# Task goal
Starting at the line that contains "At what coordinates", output each line exactly as written through the end of the listing below, but leave out the pictures.

==============================

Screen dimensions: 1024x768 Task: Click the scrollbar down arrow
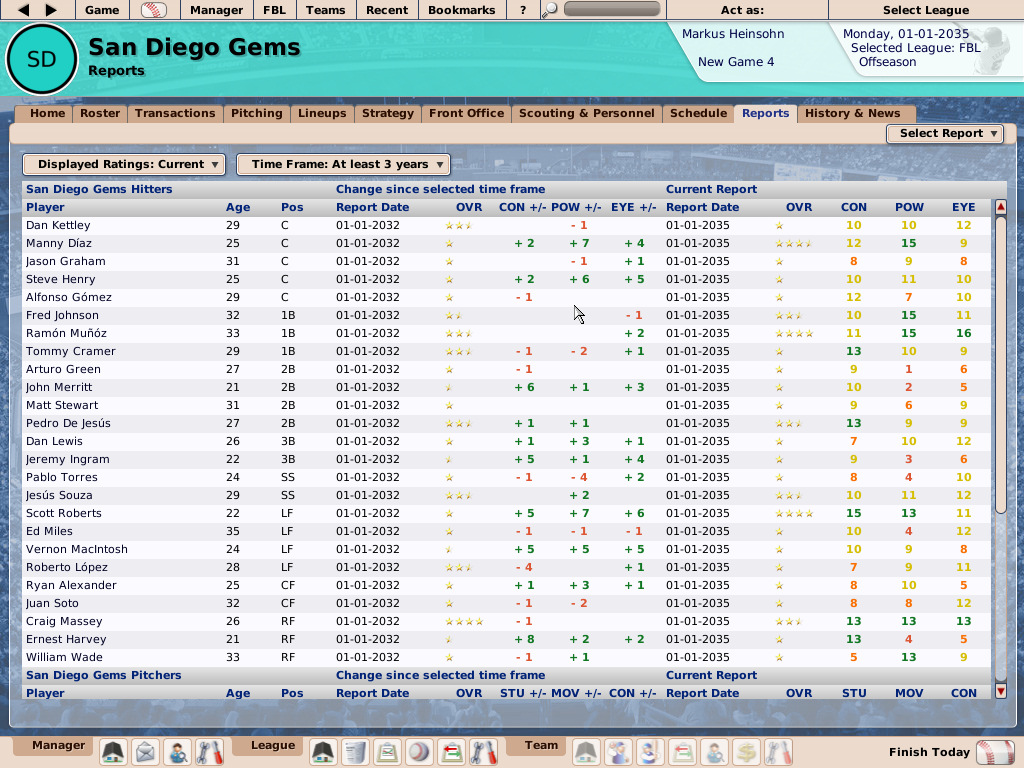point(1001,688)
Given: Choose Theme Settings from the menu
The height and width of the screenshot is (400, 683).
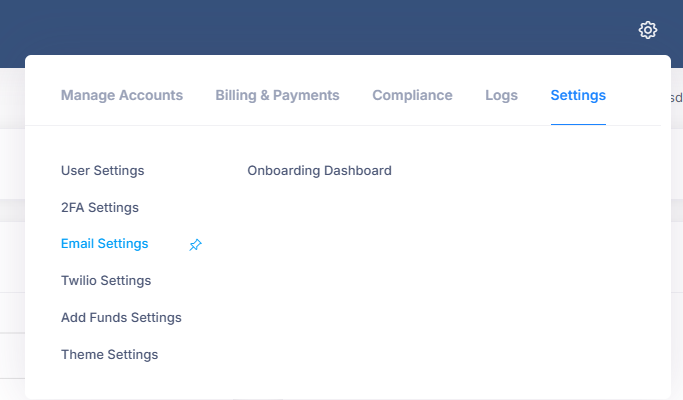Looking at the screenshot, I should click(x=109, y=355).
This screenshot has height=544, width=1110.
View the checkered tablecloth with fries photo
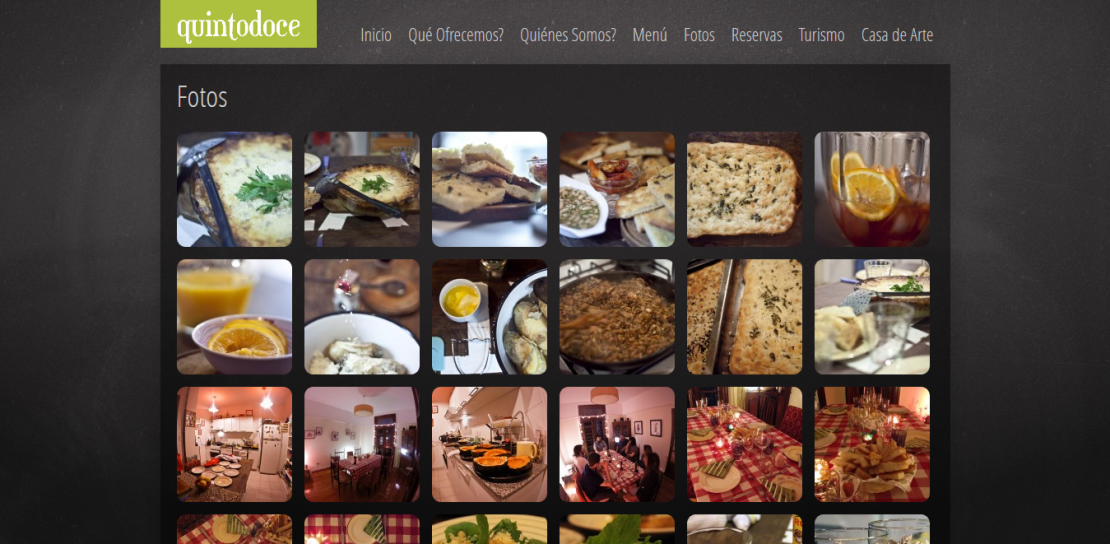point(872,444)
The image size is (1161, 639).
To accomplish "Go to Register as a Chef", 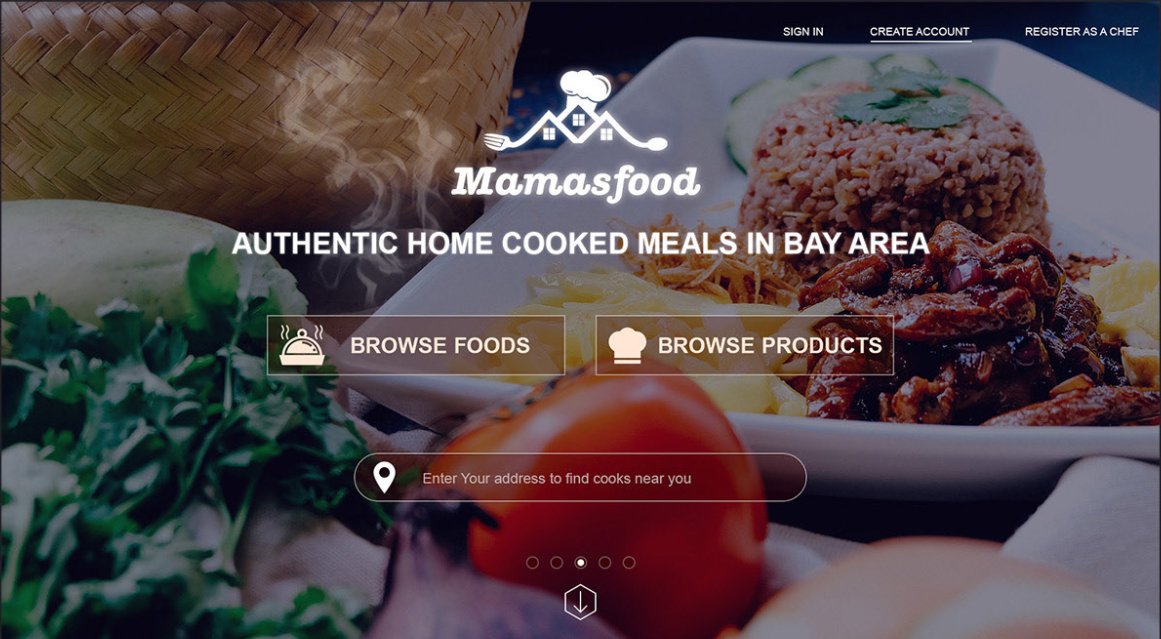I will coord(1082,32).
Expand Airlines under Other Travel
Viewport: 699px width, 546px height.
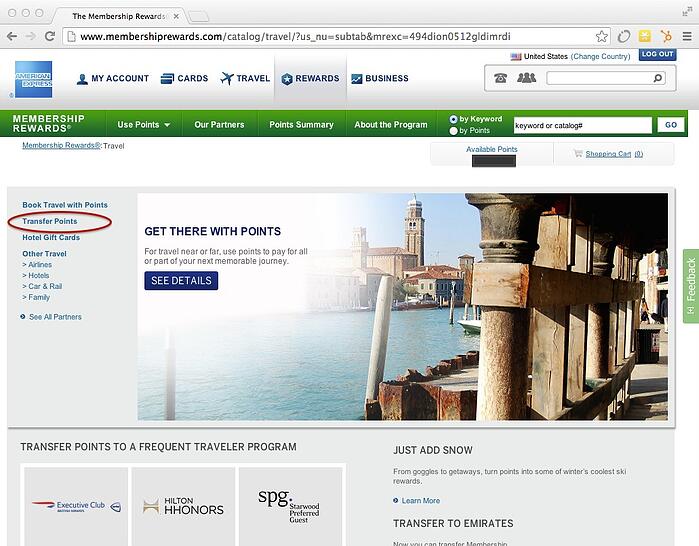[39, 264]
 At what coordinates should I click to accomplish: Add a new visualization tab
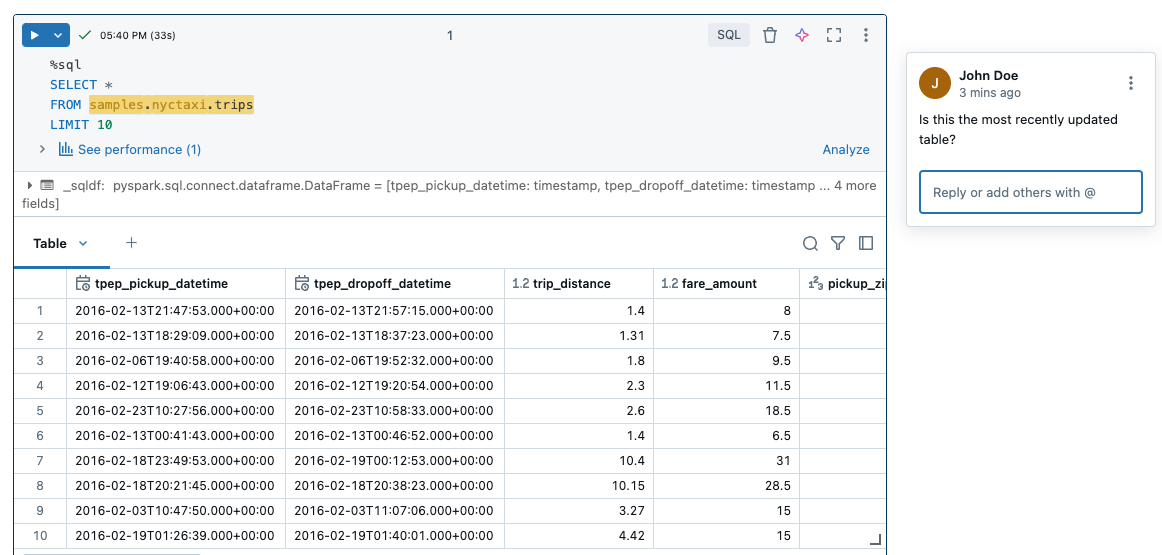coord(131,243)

==============================

# Response
 At what coordinates should I click to accomplish: Add a new visualization tab
coord(131,243)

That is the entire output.